Patricia Gadelha Pillar (born 11 January 1964) is a Brazilian actress, producer, film director, screenwriter, and television presenter.

Biography

Pillar was born in Brasília, Distrito Federal to Nuno Pillar and Lucy Gadelha. She was born only three months before the 1964 Brazilian coup d'état and due to her father's occupation as a Navy officer, she lived in various places of Brazil, such as Vitória, Espírito Santo and Santos, São Paulo prior to settling in Rio de Janeiro at 14. Pillar always wanted to be an actress, so she started working while in high school in order to pay for her acting lessons.
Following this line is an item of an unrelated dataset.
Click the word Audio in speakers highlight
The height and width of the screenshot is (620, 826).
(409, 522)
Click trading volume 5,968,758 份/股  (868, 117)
At 16, she became a photographic model. She studied journalism but gave it up to pursue her dream of becoming an actress. She joined the theatre group Asdrúbal Trouxe o Trombone alongside Regina Casé, before getting her first film role in Para Viver um Grande Amor, alongside singer Djavan. That role granted her a part in the famous 1985 Rede Globo telenovela Roque Santeiro, created by Dias Gomes. Since then, she has starred in twelve other Globo telenovelas. She has also starred in eleven feature films, including the 1995 Academy Award-nominated O Quatrilho, alongside Glória Pires.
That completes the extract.